* [Te beoordelen tekst]:
Update coronavirus week-7 2023 in Nederland
Nieuws -> GezondheidBron: RIVM
14-02-2023
Afgelopen week (6-2023) steeg in Infectieradar het aandeel deelnemers met COVID-19-achtige klachten vergeleken met de week ervoor (van 3,8% naar 4,6%). Het aandeel deelnemers met een positieve coronatestuitslag (SARS-CoV-2) steeg (van 0,6% naar 1,0%) vergeleken met de week ervoor- meldt het Rijksinstituut voor Volksgezondheid en Milieu (RIVM).
Verder steeg het aantal aan de GGD (Gemeentelijke Gezondheidsdienst) gemelde personen met een positieve coronatestuitslag (+15%) en ook het aantal mensen dat zich de afgelopen week bij de GGD liet testen liet een lichte stijging zien (+11%). In de verpleeghuizen steeg het aantal bewoners met een positieve coronatest (+19%) in de afgelopen week. Het reproductiegetal op basis van meldingen van positieve testen lag op 31 januari op 1,06 (0,85 – 1,29).
Het aantal nieuwe ziekenhuisopnames van patiënten met SARS-CoV-2 steeg (+22%) vergeleken met de week ervoor. Het aantal nieuwe patiënten met SARS-CoV-2 op de IC (intensive care) steeg ook, hoewel aantallen nog steeds laag zijn. Er waren 21 IC-opnames, waar dat vorige week 15 opnames waren.
\
(Bron Infectieradar - 2023)

Gegevens uit een verzameling:
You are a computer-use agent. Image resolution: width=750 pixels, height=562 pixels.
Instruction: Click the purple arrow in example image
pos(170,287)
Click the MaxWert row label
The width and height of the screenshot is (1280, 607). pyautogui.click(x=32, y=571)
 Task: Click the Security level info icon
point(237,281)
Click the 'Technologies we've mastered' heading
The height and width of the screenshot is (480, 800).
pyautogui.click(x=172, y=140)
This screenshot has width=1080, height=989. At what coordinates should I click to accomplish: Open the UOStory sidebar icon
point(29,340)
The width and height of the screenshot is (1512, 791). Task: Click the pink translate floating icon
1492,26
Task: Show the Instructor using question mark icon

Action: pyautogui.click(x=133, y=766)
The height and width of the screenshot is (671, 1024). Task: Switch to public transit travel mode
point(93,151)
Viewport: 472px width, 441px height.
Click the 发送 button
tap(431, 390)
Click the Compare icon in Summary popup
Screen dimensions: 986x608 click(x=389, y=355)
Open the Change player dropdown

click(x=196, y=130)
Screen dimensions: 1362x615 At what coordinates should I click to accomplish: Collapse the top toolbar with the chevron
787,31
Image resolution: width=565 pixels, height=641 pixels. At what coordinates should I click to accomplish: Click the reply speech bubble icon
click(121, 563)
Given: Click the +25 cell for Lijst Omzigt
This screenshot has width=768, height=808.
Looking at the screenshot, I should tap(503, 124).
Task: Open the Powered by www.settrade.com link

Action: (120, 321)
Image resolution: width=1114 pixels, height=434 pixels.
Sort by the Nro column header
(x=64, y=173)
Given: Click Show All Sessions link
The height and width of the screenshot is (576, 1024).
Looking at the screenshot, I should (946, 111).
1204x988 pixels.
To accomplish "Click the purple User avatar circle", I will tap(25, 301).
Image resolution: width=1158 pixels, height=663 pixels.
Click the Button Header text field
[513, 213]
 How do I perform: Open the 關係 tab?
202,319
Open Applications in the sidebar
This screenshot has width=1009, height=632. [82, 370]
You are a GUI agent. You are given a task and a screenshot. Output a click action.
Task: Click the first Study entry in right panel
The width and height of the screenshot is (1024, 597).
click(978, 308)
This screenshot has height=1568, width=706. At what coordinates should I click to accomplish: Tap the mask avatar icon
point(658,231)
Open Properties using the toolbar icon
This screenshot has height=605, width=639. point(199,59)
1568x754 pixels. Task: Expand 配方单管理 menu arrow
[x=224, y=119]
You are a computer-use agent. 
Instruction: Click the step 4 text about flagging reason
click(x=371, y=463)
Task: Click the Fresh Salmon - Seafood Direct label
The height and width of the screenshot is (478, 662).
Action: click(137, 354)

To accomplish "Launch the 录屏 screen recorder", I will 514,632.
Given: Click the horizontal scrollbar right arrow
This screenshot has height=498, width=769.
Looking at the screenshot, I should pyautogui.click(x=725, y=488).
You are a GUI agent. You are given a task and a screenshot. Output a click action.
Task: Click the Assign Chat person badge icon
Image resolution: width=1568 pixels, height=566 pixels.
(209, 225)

* [Wat je doet]: Kloppen de volgende beweringen volgens de coronavirusupdate? (a) Bij Infectieradar steeg het aandeel deelnemers met een positieve coronatestuitslag van 0,6% naar 1,0%. (b) In de verpleeghuizen daalde het aantal bewoners met een positieve coronatest. (c) Vorige week waren er 21 IC-opnames. Antwoord per bewering met ja of nee en citeer letterlijk de woorden uit de coronavirusupdate die de doorslag geven.

* [Antwoord]:
(a) Ja: "Het aandeel deelnemers met een positieve coronatestuitslag (SARS-CoV-2) steeg (van 0,6% naar 1,0%)"
(b) Nee: "In de verpleeghuizen steeg het aantal bewoners met een positieve coronatest (+19%)"
(c) Nee: "Er waren 21 IC-opnames, waar dat vorige week 15 opnames waren."